*
Six days later, Dolores sits in her usual chair outside the fire station, cleaning her fingernails with her pocketknife. The gate clanks open and she looks up. It’s her—the woman from one week earlier, wearing the same clothes.
“Can I help you?” Dolores says.
“Yes, please,” the woman says. “I need you to let me into that ambulance.”
Dolores stands up and looks her over. “Show me your hands,” she says, and the woman pulls two clenched fists out of the front pocket and unfurls them high in the air. Empty.
“I’m not here to make trouble,” the woman says.
Dolores, not quite sure why she’s doing what she’s doing, jerks her head toward the driveway and starts walking toward the ambulance. The woman trails a few steps behind. Their sneakers squeak in the grass, wet from an afternoon thunderstorm.
“So why do you need to look inside?” Dolores says. She reaches around her waist to unhook a carabiner full of keys jangling from her back belt loop.
“I just want to sit inside. Would that be okay? If I just sit inside?”
“You know, Miss, we’ve got a lot of junkies around here—”
“I’m not a junkie,” the woman says, her voice firm, her mouth the thin, rigid line of a cliff’s edge. Dolores opens up the back of the ambulance and says, “Can you tell me what’s going on?”
Pulling the handle on the door, the woman hoists herself up and into the vehicle before Dolores can stop her. She steps inside and looks around. Dolores scans to see if anybody from the fire station is watching, but everybody is indoors, probably watching TV.
“I just want to be inside here for a few minutes,” the woman says. She hugs herself, cradling her elbows in each hand. “Please, just a minute.”
Dolores pats the edge of the truck. “Come sit down,” she says.
“This is the last place he was alive,” the woman says, lowering her body to the ambulance floor. The truck bounces slightly as she releases her weight and plunks herself down. Suddenly she screams and bashes a closed fist on the floor. Dolores startles. As the woman raises her arm to strike the floor again, Dolores catches her wrist and firmly holds it.

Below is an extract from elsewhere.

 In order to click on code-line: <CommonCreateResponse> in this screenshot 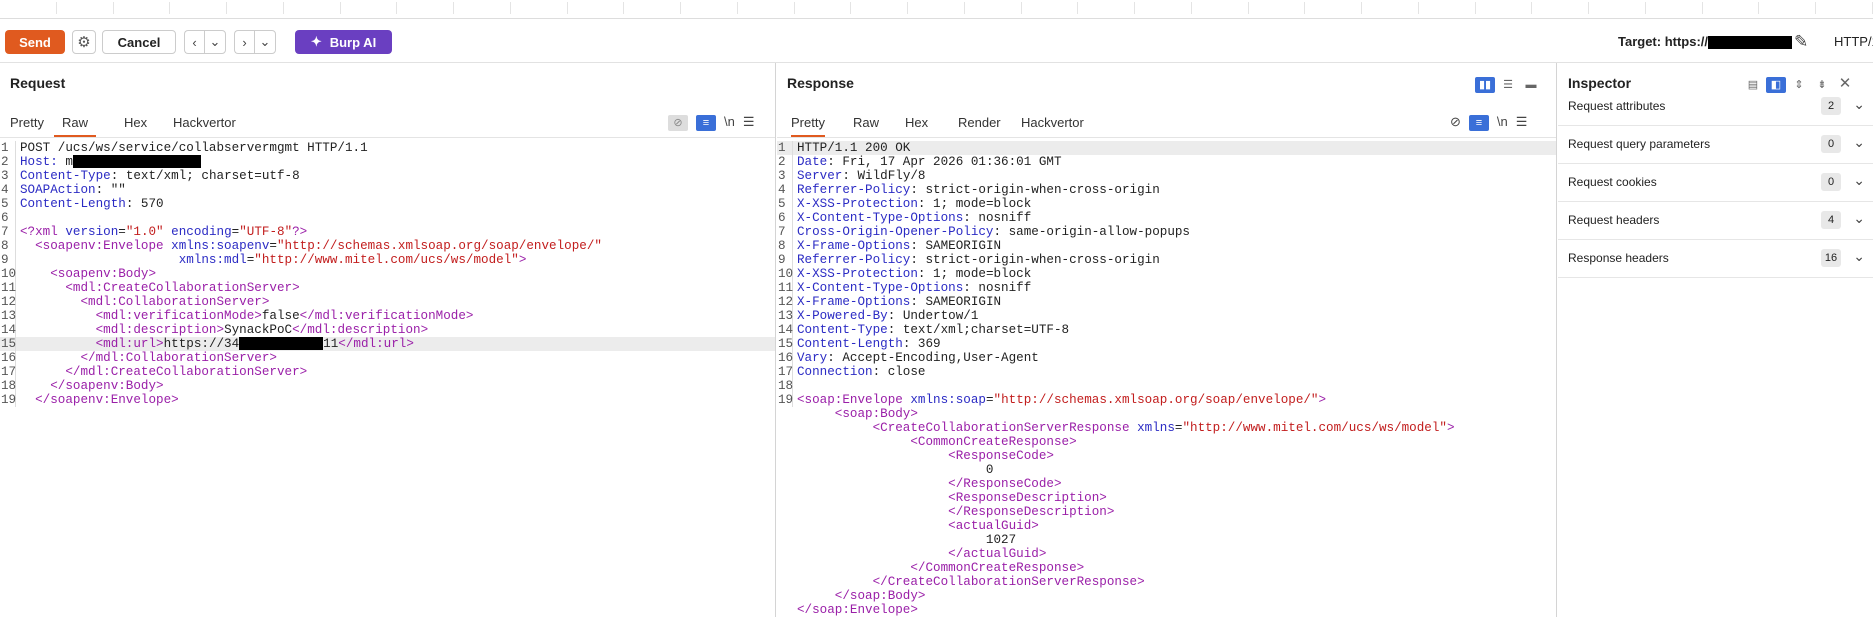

“It’s not fair,” the woman screams. “It’s not fair, it’s not fair, it’s not fair.”
For a second, Dolores wants to die on her behalf. She’s been privy to severed fingers, broken bones, gunshot wounds, heart attacks, women in labor—but this is a different pain. She runs a hand in a circle over the woman’s shoulder blades as her heavy breathing subsides. She doesn’t cry, Dolores notes. Dolores never cries, either. That’s how you make it look like you’re not falling apart, even to yourself. Even if your heart is in smithereens.
Oh, Dolores thinks. I know why I know her face. This is the mother of the child who died in the accident. The really bad one. The day after the crash, Dolores saw her picture in the Buffalo News and studied it for a long time, a small black and white square that morphed into dots when Dolores lifted it close to her eyes.
Dolores doesn’t know if she should say something. That the baby died quickly. That he wouldn’t have suffered. She stays quiet, unwilling to gamble, not knowing if the woman’s vision of what happened in this ambulance is better or worse than the truth.
“I can’t tell you it will be okay,” Dolores says, and the woman nods, lifting her hair out of her face with her fingers. “It won’t be okay. Forever and ever—it will be fucked up.”